* _What needs to be done_
Find every line in the records below that holds the word "first", and copy it out.
BEGIN Task inputs
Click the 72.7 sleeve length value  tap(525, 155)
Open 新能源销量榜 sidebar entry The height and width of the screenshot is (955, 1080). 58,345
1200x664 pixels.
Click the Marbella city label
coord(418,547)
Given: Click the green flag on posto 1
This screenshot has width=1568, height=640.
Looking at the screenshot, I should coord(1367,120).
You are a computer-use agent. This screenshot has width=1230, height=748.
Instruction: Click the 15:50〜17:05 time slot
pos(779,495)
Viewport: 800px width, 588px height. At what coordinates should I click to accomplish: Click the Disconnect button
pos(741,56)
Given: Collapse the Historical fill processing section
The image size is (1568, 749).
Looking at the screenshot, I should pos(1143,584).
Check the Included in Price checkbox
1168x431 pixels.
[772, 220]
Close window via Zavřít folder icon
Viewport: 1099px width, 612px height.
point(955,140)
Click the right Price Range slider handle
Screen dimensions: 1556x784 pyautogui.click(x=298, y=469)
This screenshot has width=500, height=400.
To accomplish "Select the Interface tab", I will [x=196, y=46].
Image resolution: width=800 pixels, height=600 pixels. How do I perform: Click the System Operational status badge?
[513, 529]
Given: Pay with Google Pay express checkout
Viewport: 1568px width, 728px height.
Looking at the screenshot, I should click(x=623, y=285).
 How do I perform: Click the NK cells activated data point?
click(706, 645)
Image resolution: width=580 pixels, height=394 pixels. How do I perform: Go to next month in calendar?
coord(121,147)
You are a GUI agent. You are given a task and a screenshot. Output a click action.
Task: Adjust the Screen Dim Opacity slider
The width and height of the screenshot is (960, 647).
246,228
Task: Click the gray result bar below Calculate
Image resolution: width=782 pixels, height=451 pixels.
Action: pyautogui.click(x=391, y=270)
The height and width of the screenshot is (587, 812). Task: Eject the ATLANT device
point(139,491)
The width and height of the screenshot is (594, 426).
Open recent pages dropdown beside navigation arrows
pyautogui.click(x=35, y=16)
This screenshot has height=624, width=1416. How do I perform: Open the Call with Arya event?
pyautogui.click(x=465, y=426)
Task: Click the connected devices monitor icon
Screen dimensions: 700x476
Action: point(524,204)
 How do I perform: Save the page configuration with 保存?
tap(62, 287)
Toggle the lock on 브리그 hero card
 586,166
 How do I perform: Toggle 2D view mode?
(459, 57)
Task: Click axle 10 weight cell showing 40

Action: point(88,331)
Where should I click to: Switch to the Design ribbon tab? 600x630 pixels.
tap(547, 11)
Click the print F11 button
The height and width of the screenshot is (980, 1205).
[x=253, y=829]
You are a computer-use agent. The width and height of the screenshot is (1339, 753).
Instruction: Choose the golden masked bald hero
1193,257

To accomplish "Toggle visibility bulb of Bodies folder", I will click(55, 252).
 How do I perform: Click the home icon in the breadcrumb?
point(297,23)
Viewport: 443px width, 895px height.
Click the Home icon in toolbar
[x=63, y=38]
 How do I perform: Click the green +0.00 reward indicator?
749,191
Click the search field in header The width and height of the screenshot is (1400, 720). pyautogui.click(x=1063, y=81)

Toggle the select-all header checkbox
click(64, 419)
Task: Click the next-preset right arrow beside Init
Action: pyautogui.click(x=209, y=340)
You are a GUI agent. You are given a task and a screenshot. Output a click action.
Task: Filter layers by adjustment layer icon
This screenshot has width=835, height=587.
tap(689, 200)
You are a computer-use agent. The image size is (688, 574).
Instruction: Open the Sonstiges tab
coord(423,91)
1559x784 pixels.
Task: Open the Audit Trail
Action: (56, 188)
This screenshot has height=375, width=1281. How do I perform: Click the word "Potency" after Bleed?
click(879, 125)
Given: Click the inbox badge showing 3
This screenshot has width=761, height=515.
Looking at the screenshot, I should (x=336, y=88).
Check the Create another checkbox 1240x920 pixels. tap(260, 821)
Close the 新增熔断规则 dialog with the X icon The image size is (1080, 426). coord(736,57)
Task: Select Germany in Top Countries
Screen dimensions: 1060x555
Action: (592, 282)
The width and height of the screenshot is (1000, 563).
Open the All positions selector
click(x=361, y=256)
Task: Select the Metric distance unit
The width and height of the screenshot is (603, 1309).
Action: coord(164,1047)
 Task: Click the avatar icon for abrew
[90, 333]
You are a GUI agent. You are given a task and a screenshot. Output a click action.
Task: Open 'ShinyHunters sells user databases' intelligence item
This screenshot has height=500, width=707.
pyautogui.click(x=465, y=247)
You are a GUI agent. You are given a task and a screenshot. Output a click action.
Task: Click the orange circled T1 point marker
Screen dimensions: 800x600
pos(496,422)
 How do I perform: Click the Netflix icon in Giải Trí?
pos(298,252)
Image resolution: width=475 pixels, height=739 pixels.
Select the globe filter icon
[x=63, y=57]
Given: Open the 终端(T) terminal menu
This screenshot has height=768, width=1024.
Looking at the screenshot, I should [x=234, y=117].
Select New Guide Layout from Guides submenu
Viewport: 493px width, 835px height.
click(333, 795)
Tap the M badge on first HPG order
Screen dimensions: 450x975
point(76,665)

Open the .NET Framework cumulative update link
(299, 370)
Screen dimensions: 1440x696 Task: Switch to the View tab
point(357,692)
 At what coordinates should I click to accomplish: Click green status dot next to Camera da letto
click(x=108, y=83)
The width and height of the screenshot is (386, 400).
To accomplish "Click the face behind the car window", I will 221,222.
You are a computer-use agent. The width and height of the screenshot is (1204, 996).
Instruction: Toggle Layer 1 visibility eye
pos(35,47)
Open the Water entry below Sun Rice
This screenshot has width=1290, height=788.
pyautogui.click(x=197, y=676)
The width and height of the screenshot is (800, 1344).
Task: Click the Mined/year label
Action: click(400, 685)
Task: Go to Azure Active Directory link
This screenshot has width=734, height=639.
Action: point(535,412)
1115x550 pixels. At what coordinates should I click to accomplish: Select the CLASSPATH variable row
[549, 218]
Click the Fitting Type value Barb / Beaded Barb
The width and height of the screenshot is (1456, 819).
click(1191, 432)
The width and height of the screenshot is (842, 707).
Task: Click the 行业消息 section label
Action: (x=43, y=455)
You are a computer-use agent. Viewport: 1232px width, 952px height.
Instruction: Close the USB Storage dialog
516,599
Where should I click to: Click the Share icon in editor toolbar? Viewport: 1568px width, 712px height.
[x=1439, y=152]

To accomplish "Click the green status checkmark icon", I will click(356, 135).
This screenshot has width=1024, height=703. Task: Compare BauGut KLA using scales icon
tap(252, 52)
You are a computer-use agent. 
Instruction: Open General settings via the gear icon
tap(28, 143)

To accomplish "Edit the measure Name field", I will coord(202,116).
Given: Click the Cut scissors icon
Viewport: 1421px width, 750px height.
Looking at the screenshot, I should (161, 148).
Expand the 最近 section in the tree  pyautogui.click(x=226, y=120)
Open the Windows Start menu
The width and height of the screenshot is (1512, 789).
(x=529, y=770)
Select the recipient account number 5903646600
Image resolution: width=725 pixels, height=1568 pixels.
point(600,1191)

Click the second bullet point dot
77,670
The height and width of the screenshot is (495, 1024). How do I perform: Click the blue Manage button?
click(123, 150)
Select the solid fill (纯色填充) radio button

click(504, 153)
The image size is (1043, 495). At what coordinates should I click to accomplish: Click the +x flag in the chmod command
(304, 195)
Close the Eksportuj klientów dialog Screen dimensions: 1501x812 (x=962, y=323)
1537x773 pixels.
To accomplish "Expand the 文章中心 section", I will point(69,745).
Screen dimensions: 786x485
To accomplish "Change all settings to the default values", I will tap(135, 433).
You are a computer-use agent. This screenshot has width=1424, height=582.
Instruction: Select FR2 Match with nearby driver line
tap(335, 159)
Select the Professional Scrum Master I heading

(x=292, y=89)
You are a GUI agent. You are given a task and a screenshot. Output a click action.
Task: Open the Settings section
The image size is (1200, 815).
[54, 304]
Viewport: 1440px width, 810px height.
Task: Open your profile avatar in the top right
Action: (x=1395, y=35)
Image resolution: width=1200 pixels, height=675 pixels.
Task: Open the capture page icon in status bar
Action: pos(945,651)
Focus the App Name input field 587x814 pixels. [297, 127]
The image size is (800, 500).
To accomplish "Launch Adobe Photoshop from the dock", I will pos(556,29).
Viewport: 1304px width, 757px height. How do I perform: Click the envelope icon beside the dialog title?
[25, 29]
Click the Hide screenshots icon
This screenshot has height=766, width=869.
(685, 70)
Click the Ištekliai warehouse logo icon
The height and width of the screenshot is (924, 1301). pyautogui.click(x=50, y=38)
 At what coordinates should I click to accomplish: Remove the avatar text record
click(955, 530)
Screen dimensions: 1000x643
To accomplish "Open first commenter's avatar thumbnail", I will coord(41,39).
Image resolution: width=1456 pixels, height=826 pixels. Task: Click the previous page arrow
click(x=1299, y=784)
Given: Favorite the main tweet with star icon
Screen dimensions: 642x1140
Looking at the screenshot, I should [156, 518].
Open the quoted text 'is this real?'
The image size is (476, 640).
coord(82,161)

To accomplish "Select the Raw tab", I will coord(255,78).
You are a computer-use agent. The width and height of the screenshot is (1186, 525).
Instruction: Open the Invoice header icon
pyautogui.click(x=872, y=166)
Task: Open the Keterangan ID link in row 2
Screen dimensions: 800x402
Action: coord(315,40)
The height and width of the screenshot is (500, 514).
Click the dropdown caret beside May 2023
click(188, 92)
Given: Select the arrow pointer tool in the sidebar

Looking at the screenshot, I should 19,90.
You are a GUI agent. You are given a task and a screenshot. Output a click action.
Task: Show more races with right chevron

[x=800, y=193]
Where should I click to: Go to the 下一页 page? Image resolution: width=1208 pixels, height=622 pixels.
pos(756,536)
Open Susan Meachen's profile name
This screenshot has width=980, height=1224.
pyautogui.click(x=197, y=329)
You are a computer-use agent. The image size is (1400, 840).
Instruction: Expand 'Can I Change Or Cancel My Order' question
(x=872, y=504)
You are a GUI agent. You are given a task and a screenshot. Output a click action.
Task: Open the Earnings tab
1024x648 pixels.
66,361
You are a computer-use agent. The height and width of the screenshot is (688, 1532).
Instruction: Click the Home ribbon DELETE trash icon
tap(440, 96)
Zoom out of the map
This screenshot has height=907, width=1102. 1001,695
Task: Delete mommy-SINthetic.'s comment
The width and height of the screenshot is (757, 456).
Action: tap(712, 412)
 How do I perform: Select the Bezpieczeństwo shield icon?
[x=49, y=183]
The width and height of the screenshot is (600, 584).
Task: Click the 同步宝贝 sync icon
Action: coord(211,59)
END Task inputs
* _Answer section_
Tap the M badge on first HPG order
To accomplish "Open first commenter's avatar thumbnail", I will coord(41,39).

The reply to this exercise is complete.